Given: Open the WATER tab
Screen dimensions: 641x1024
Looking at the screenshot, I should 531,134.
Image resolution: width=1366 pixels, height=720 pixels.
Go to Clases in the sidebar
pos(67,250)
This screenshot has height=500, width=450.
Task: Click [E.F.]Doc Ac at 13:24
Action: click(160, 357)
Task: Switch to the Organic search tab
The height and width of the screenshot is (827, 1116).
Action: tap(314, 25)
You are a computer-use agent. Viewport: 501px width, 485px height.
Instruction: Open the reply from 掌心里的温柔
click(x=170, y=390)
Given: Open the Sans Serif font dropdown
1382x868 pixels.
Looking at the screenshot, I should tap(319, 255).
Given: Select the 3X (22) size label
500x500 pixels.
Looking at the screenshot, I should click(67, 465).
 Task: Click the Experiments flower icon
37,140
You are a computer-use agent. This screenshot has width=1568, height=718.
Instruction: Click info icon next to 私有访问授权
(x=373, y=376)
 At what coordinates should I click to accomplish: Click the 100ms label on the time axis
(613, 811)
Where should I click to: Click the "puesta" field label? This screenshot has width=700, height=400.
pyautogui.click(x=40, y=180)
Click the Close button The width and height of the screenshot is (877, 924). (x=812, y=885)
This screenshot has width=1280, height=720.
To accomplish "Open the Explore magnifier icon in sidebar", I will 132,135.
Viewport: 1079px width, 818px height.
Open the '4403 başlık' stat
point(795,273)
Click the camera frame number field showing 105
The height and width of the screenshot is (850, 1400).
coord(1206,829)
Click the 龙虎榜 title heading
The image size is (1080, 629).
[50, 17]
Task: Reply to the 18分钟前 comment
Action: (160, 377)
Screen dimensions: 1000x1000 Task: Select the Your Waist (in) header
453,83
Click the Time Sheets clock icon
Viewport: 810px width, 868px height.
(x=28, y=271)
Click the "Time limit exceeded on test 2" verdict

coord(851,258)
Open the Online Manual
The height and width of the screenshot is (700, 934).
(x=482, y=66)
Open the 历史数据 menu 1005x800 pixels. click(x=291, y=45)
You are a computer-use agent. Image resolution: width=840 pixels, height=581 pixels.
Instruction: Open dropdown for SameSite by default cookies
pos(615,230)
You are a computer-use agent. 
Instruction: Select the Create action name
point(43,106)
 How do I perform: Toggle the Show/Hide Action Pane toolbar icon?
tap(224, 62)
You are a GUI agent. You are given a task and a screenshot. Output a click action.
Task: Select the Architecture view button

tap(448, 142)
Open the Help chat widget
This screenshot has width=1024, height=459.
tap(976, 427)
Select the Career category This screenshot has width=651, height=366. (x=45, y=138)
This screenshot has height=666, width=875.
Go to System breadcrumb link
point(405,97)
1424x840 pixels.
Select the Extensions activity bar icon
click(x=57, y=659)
· · · · ·
TASK STATEMENT:
Your reply should contain every entry, repeated exactly.

RESPONSE TO THIS TASK:
Given: Open the WATER tab
Screen dimensions: 641x1024
Looking at the screenshot, I should 531,134.
Image resolution: width=1366 pixels, height=720 pixels.
Go to Clases in the sidebar
pos(67,250)
This screenshot has height=500, width=450.
Task: Click [E.F.]Doc Ac at 13:24
Action: click(160, 357)
Task: Switch to the Organic search tab
The height and width of the screenshot is (827, 1116).
Action: tap(314, 25)
You are a computer-use agent. Viewport: 501px width, 485px height.
Instruction: Open the reply from 掌心里的温柔
click(x=170, y=390)
Given: Open the Sans Serif font dropdown
1382x868 pixels.
Looking at the screenshot, I should tap(319, 255).
Given: Select the 3X (22) size label
500x500 pixels.
Looking at the screenshot, I should click(67, 465).
 Task: Click the Experiments flower icon
37,140
You are a computer-use agent. This screenshot has width=1568, height=718.
Instruction: Click info icon next to 私有访问授权
(x=373, y=376)
 At what coordinates should I click to accomplish: Click the 100ms label on the time axis
(613, 811)
Where should I click to: Click the "puesta" field label? This screenshot has width=700, height=400.
pyautogui.click(x=40, y=180)
Click the Close button The width and height of the screenshot is (877, 924). (x=812, y=885)
This screenshot has width=1280, height=720.
To accomplish "Open the Explore magnifier icon in sidebar", I will 132,135.
Viewport: 1079px width, 818px height.
Open the '4403 başlık' stat
point(795,273)
Click the camera frame number field showing 105
The height and width of the screenshot is (850, 1400).
coord(1206,829)
Click the 龙虎榜 title heading
The image size is (1080, 629).
[50, 17]
Task: Reply to the 18分钟前 comment
Action: (160, 377)
Screen dimensions: 1000x1000 Task: Select the Your Waist (in) header
453,83
Click the Time Sheets clock icon
Viewport: 810px width, 868px height.
(x=28, y=271)
Click the "Time limit exceeded on test 2" verdict

coord(851,258)
Open the Online Manual
The height and width of the screenshot is (700, 934).
(x=482, y=66)
Open the 历史数据 menu 1005x800 pixels. click(x=291, y=45)
You are a computer-use agent. Image resolution: width=840 pixels, height=581 pixels.
Instruction: Open dropdown for SameSite by default cookies
pos(615,230)
You are a computer-use agent. 
Instruction: Select the Create action name
point(43,106)
 How do I perform: Toggle the Show/Hide Action Pane toolbar icon?
tap(224, 62)
You are a GUI agent. You are given a task and a screenshot. Output a click action.
Task: Select the Architecture view button

tap(448, 142)
Open the Help chat widget
This screenshot has width=1024, height=459.
tap(976, 427)
Select the Career category This screenshot has width=651, height=366. (x=45, y=138)
This screenshot has height=666, width=875.
Go to System breadcrumb link
point(405,97)
1424x840 pixels.
Select the Extensions activity bar icon
click(x=57, y=659)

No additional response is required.